» GIVEN RECORDS:
>> Begin
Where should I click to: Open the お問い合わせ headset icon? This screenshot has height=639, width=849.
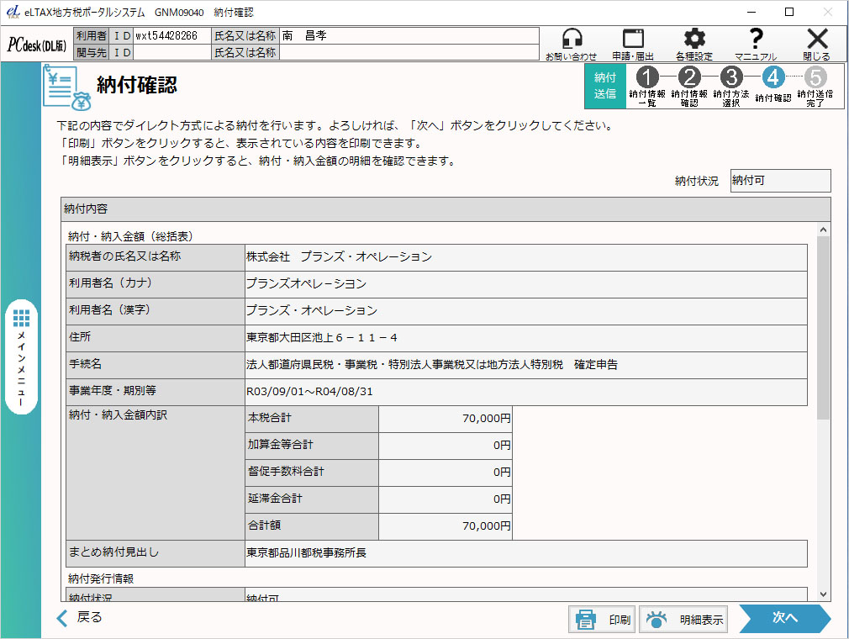pos(572,40)
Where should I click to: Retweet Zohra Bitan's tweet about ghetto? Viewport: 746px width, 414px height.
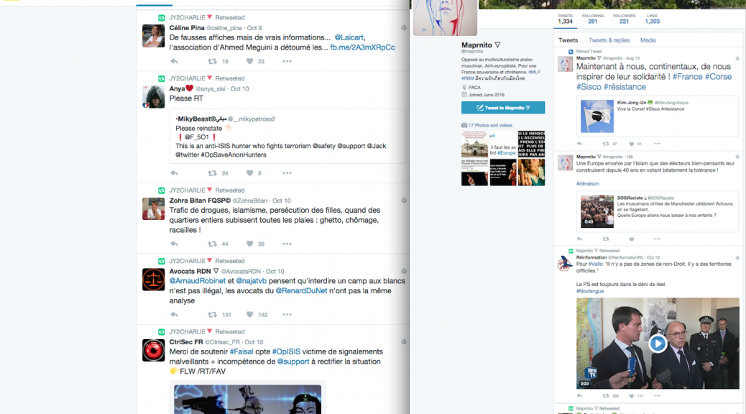point(212,244)
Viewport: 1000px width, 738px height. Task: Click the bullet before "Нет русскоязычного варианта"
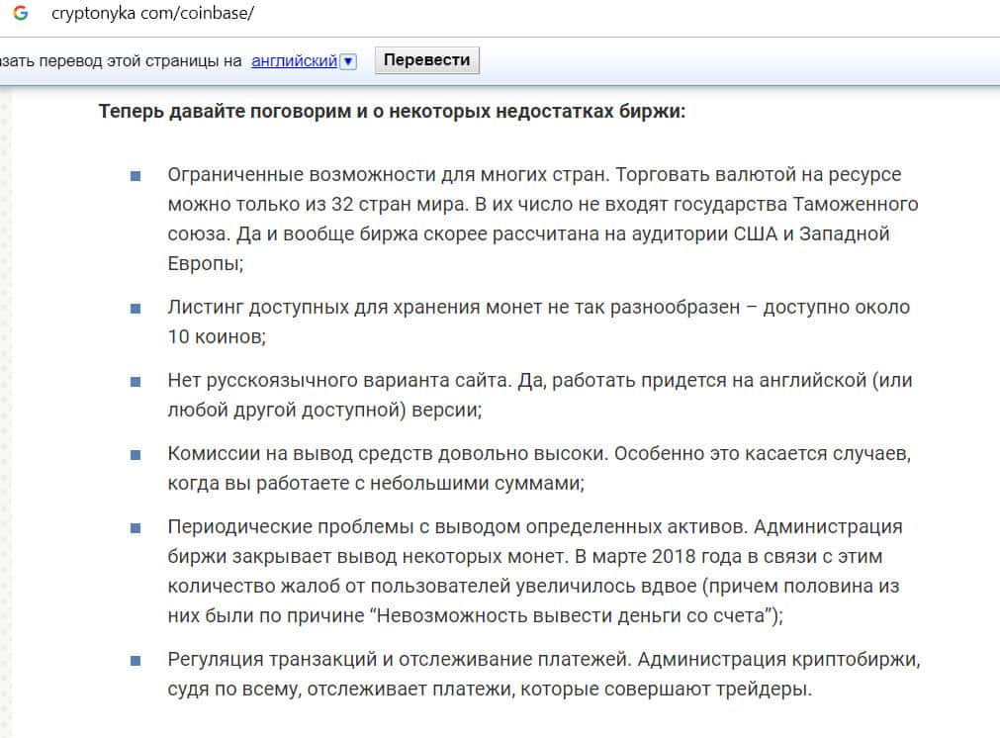pos(136,381)
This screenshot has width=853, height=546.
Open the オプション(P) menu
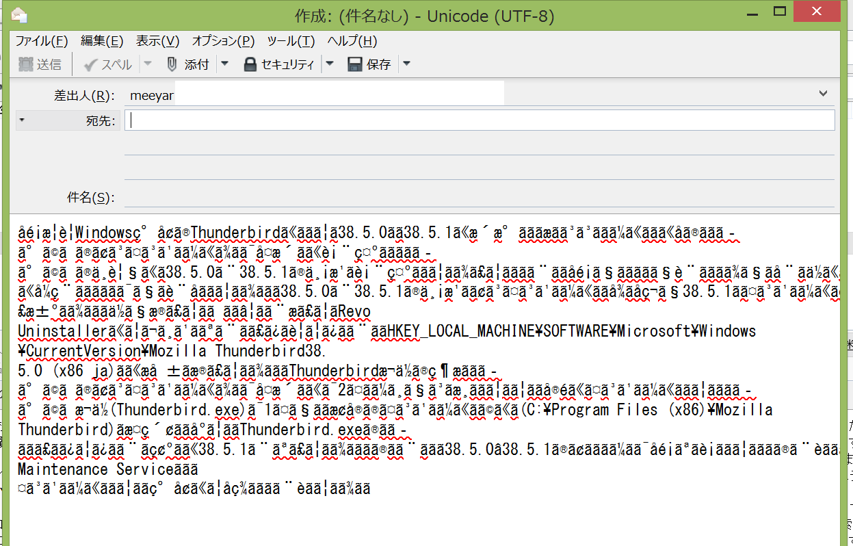[x=223, y=41]
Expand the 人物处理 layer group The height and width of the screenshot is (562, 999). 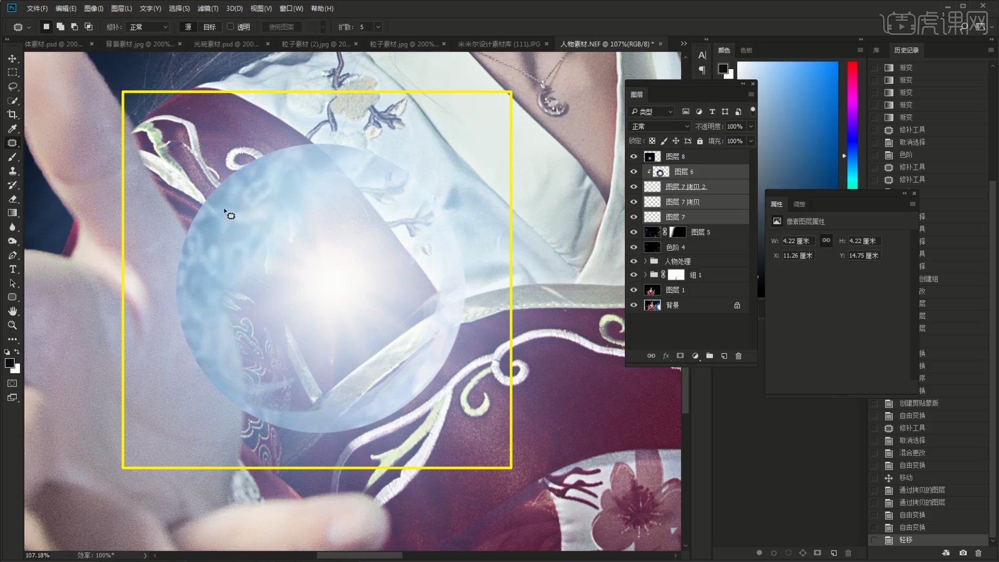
>> End
» PROBLEM DETAILS:
Rescale the records from the line that has "Where should I click to: Retweet" through the line that has "pos(136,381)": write each of those lines out again in full, multiplying only the coordinates in the answers by 1.85 and rounding to whole numbers, halves up. Leave the pictures out.

» SOLVED PROBLEM:
Where should I click to: Retweet Zohra Bitan's tweet about ghetto? Viewport: 746px width, 414px height.
point(392,451)
Viewport: 1000px width, 738px height. Task: Click the bullet before "Нет русскоязычного варианта"
pos(252,705)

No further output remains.